Era uma tábua. Só uma tábua. No bairro onde as cantinas têm cheiro de domingo, Santa Felicidade, dois amigos aproximaram as cadeiras e, com a ponta dos dedos, mediram o espaço do sonho. O Flow Podcast nasceu ali, como nascem as coisas que realmente importam: sem nome, sem dinheiro, sem garantias. Nasceu da amizade, esse casamento sem pele.
Monark trouxe consigo a mineralidade dos pixels, a cartografia secreta de Minecraft, uma plateia que conhecia o mapa do jogo e, ao ouvir sua voz, acreditava saber o mapa da vida. Igor trouxe o pulso das lives, o olho de quem corta o excesso e guarda o essencial, a paciência de assistir e reagir.
O bebê-empresa respirou. Cresceu. De repente, a mesa recebeu presidenciáveis, artistas, estranhos íntimos.
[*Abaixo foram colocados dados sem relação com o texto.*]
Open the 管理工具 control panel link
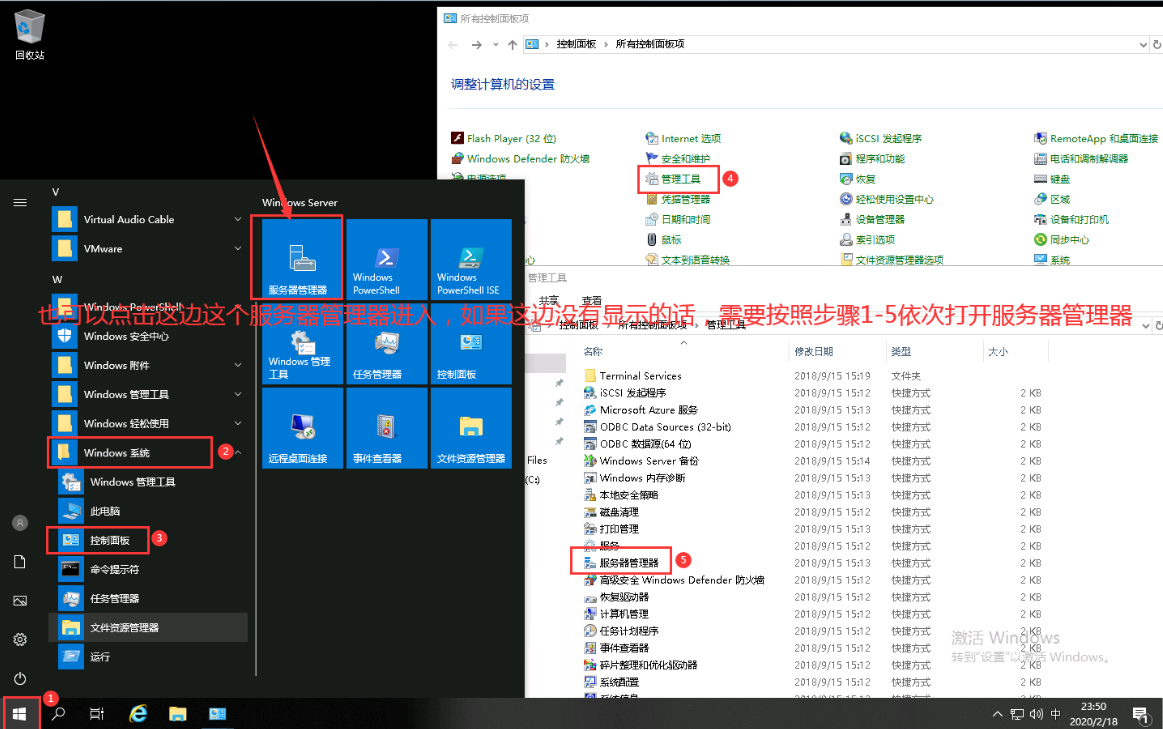 tap(680, 179)
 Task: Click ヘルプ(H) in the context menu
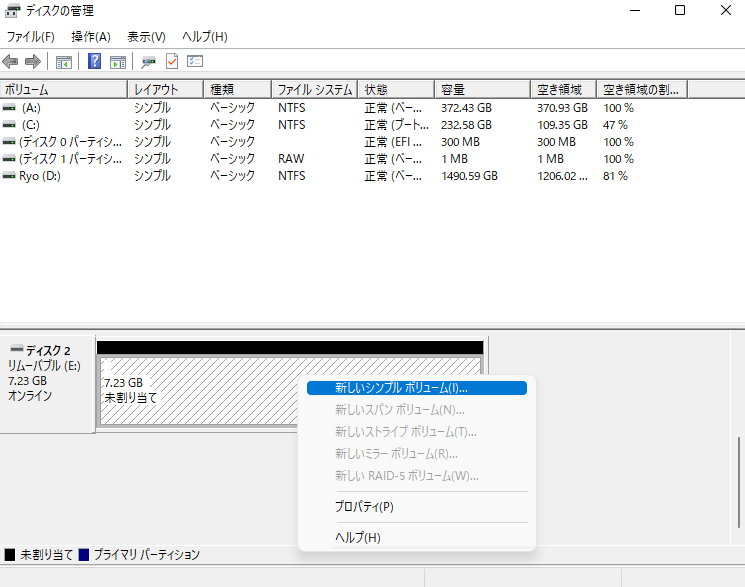click(x=358, y=538)
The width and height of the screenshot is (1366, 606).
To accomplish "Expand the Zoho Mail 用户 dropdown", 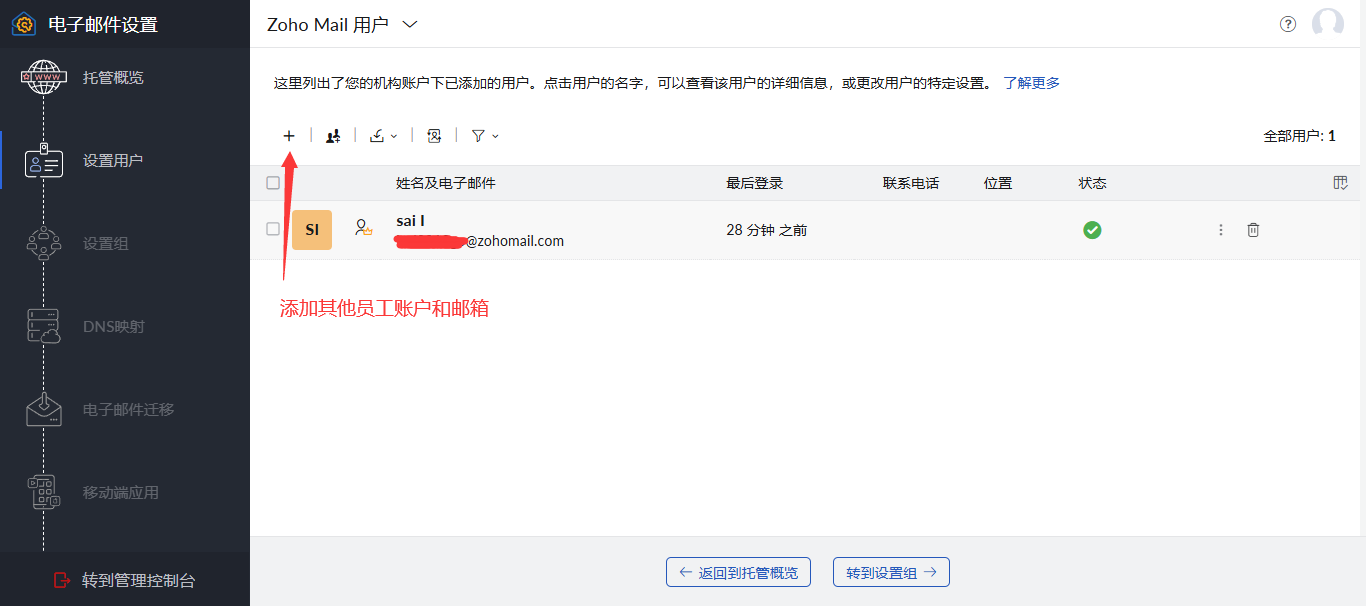I will 409,25.

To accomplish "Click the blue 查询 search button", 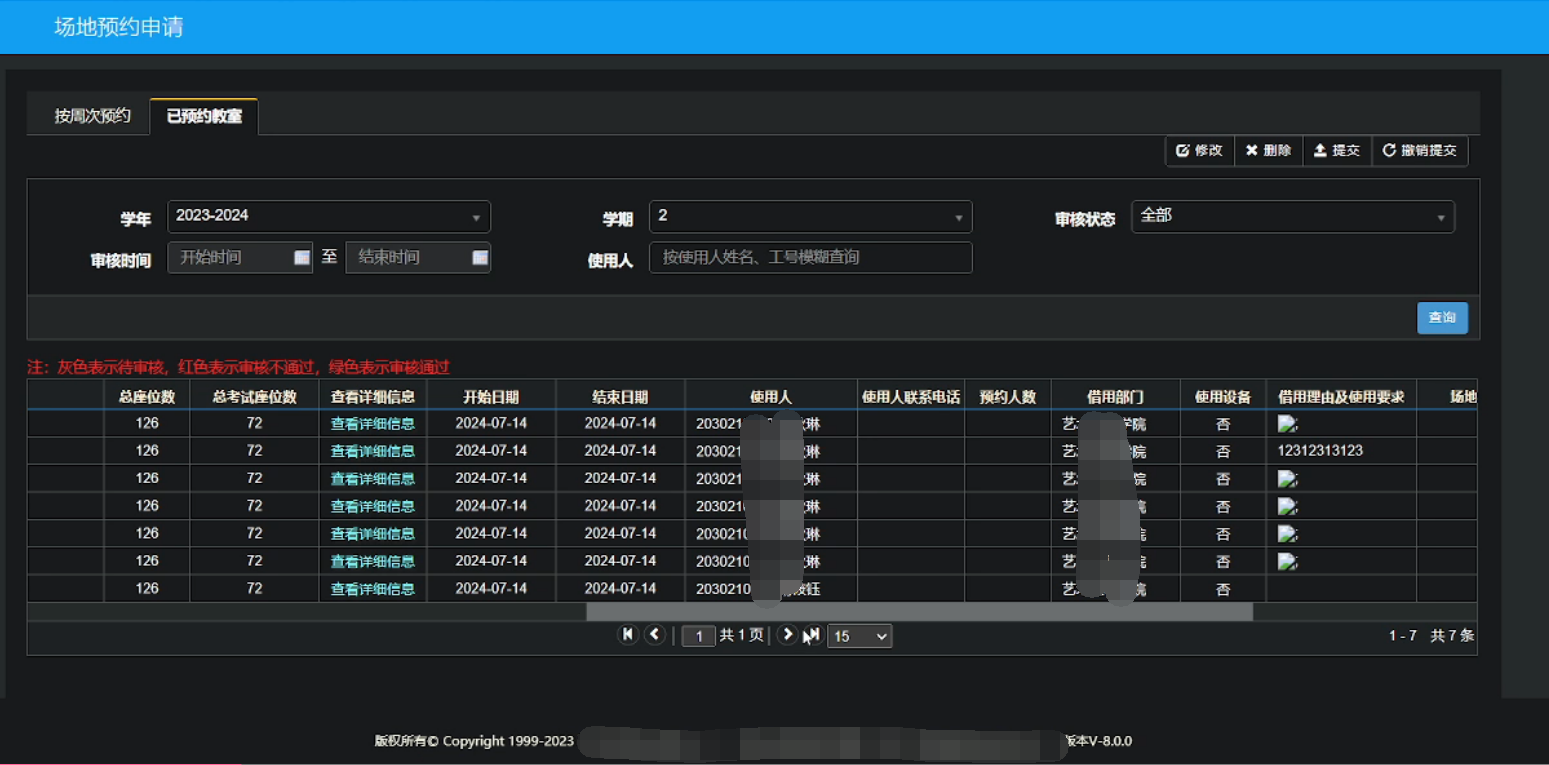I will tap(1441, 317).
A marca virou parede, virou holding, virou mundo. O ego, como sempre, sussurra quando a fama asperge luz demais: “você pode tudo”.
O colapso e o peso da palavra
Mas há palavras que exigem ritual. Há temas que pedem que se tirem os sapatos antes de entrar. Na véspera de um colapso, uma fala atravessou o estúdio como faca fora da bainha — a liberdade de expressão defendida num terreno onde a história soa como sirene.
O cancelamento é uma chuva de granizo: repentina, ruidosa, corta patrocínios e faz convidados voltarem atrás. Uma empresa vai de dez a zero no tempo exato de uma frase.
“Amizades quebram de maneira silenciosa. Às vezes é só um olhar que muda. Às vezes é um contrato que pesa mais do que a mão consegue sustentar.”
Monark assinou as saídas. Abriu mão de quase metade de tudo o que construiu. Igor recolheu os cacos: pagou salários com o bolso de onde não sobrava nada, viu outros programas ruírem junto e manteve um estúdio aceso como quem protege uma vela em vento forte. O Flow sobreviveu. Não é o mesmo; é outro. E, ainda assim, respira: “se paga e tem lucro”.
A psicanálise do sucesso estrondoso
Nessa hora, a psicanálise pergunta baixo: para onde vai a nossa cabeça quando o crescimento é estrondoso? O que fazemos com o poder quando ele nos escolhe? Podemos tudo? Queremos tudo? Desejamos sem medida? E, quando a tempestade passa, temos palavras para o depois?
Há uma lenda japonesa que me visita nas madrugadas: kintsugi. O vaso quebrado é refeito com ouro. Não para esconder a fratura, mas para honrá-la. O brilho não apaga a história do impacto; transforma a dor em desenho.
[Linha do Tempo: Do Sonho ao Kintsugi]
Santa Felicidade (A Tábua) ➔ O Boom das Lives
➔ O Estúdio Milionário ➔ O Granizo do Cancelamento
➔ A Reconstrução
Penso em Igor e Monark nesse ouro possível. Penso que conversas são ligas. Que ir um ao podcast do outro não seria apenas por audiência; seria o gesto de dizer: sobrevivemos sendo inteiros o suficiente para encarar nossas cicatrizes.
O futuro nos tribunais e na memória
Negócios são casamentos de expectativas: promessas implícitas, sonhos sussurrados, contratos que pretendem fitar o futuro sem saber que ele sempre tropeça. Se um erra e tudo desaba, quem fica com o prejuízo? Se um se reergue, o outro merece reparação? O Judiciário atravessará essa floresta com seus mapas e artigos. Mas há um caminho que só se abre com voz baixa e olho úmido: o da conversa.
A tábua de Santa Felicidade ainda existe, nem que seja apenas dentro da memória. Ela viu duas vozes que se quiseram maiores do que eram. Viu a ascensão e o tombo.
Se um dia o ouro tocar as bordas das rachaduras, talvez a mesa brilhe mais alto. E, se não, que ao menos as cicatrizes contem a história com dignidade… porque algumas histórias não se curam, se transformam.